What is needed: Lines from the line with "Task: Expand the CSM T. account dropdown" to the line with "Image resolution: width=1440" in the entries below, and only those, must be output exactly, with both ends included.
++++ The data
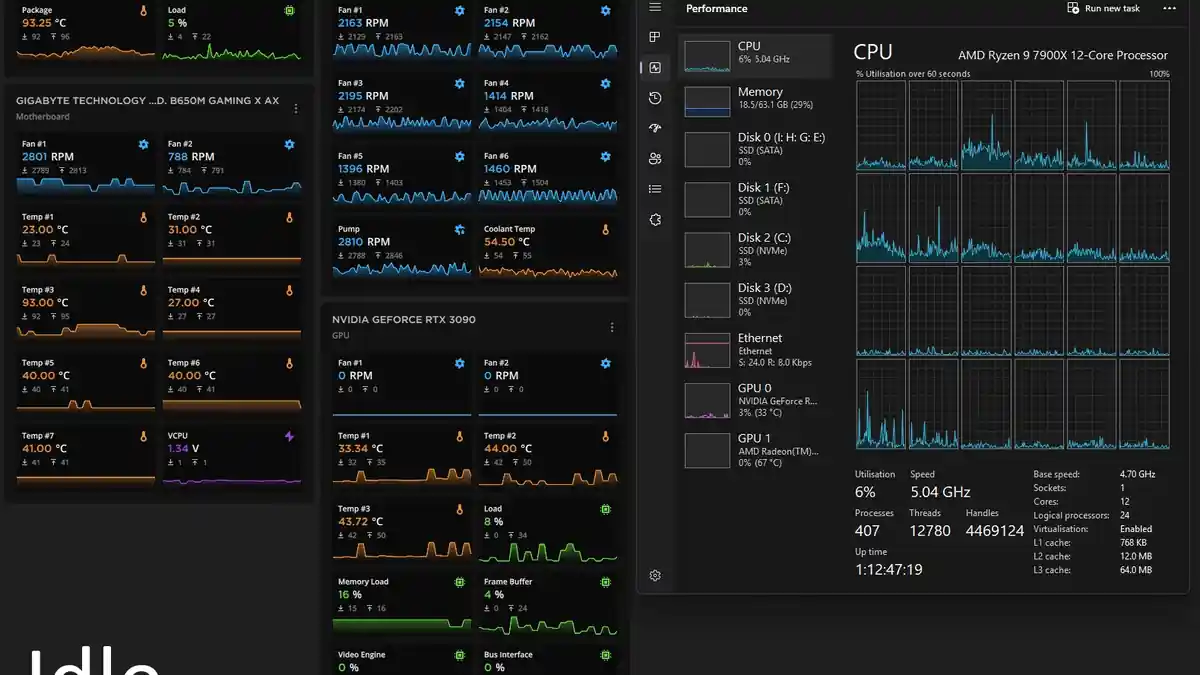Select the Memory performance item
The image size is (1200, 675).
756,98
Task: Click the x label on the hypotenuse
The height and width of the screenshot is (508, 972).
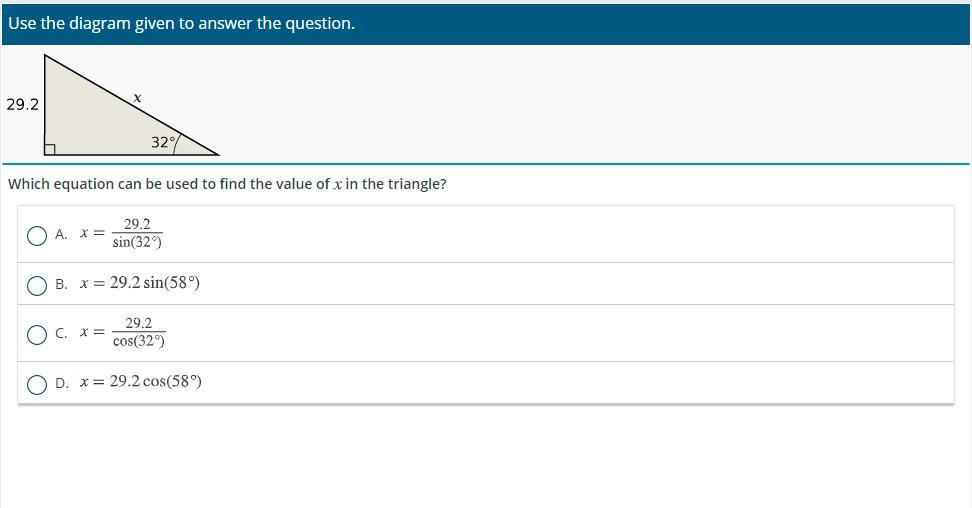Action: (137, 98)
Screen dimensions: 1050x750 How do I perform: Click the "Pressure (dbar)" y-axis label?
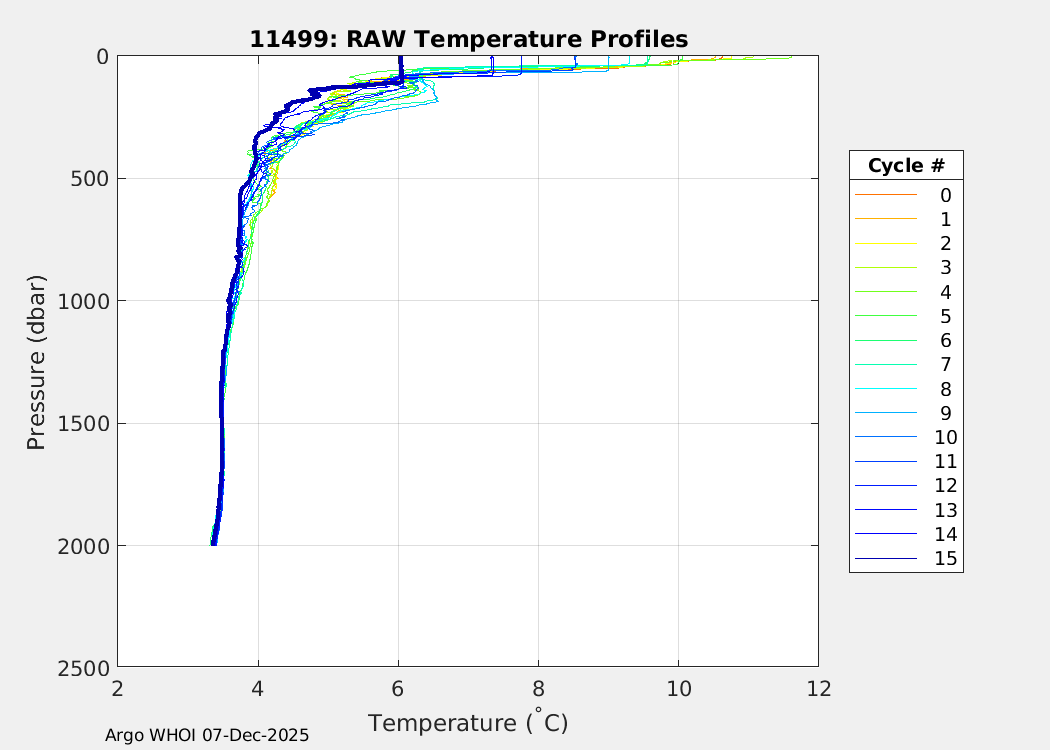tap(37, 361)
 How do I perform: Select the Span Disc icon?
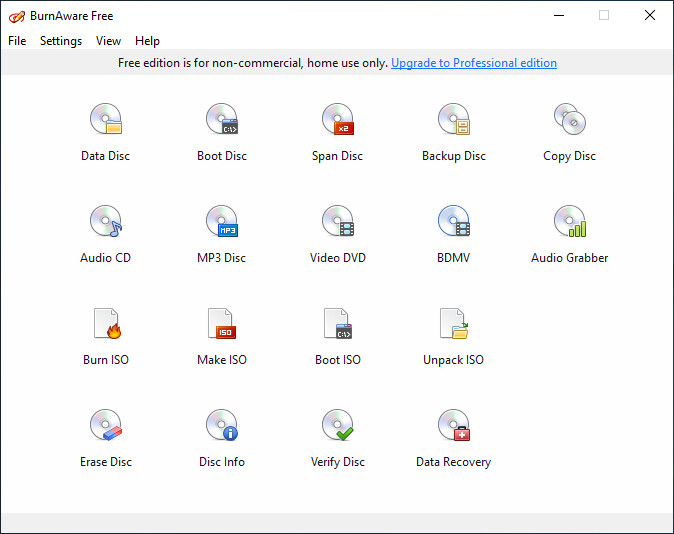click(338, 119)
++++++++
++++ The data
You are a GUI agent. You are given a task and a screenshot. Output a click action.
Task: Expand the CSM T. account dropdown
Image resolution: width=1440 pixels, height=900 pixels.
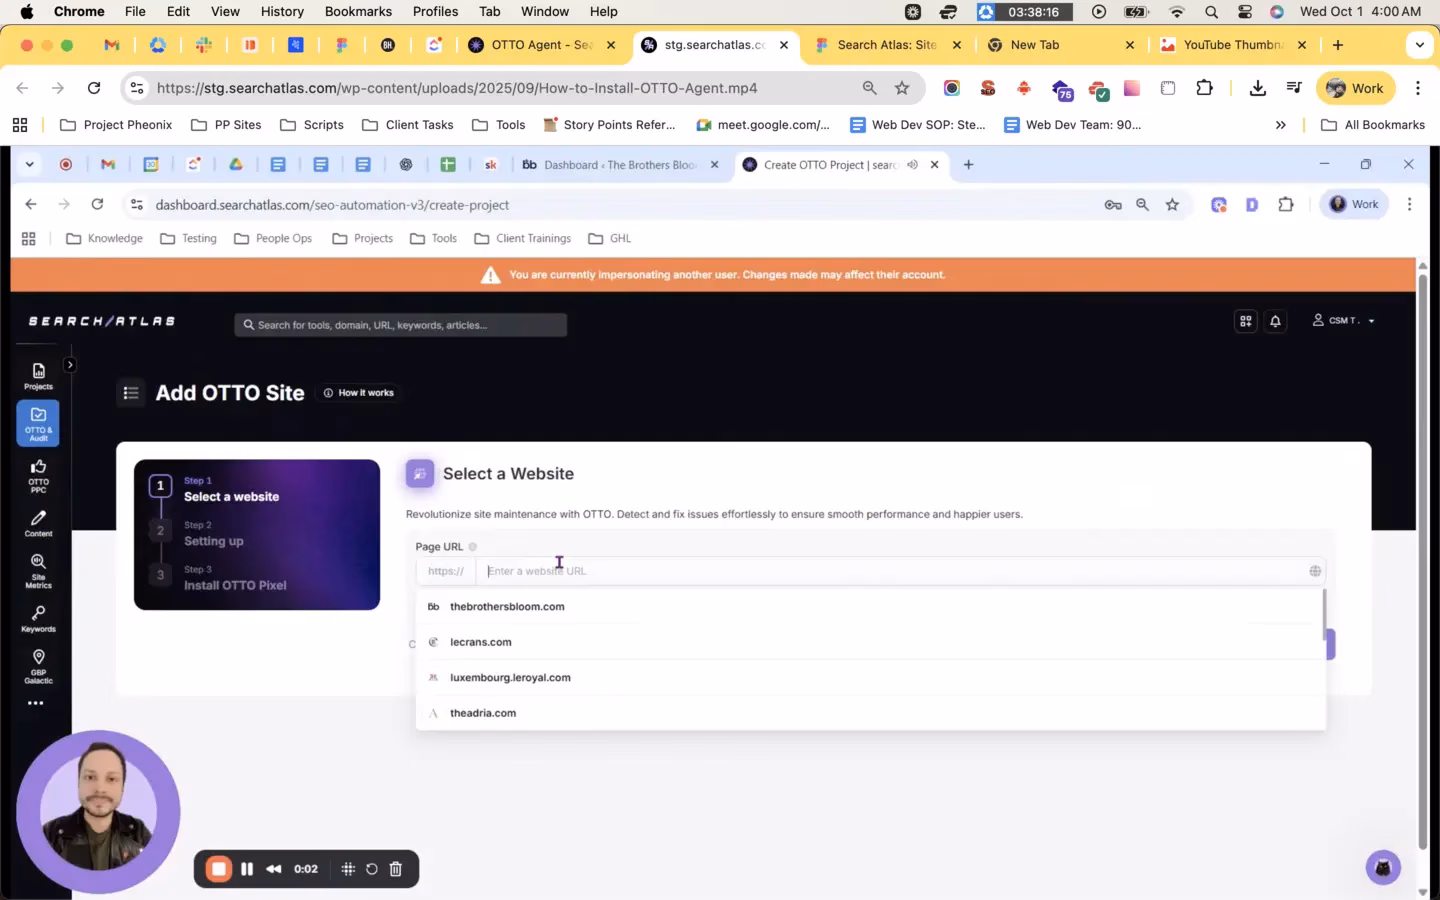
++++++++
++++ The data
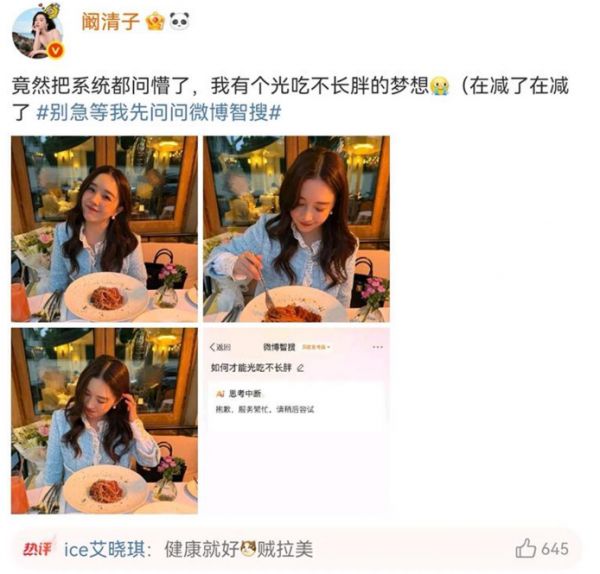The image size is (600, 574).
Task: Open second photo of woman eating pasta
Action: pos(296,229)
++++++++
Answer box:
Task: Expand the CSM T. account dropdown
Image resolution: width=1440 pixels, height=900 pixels.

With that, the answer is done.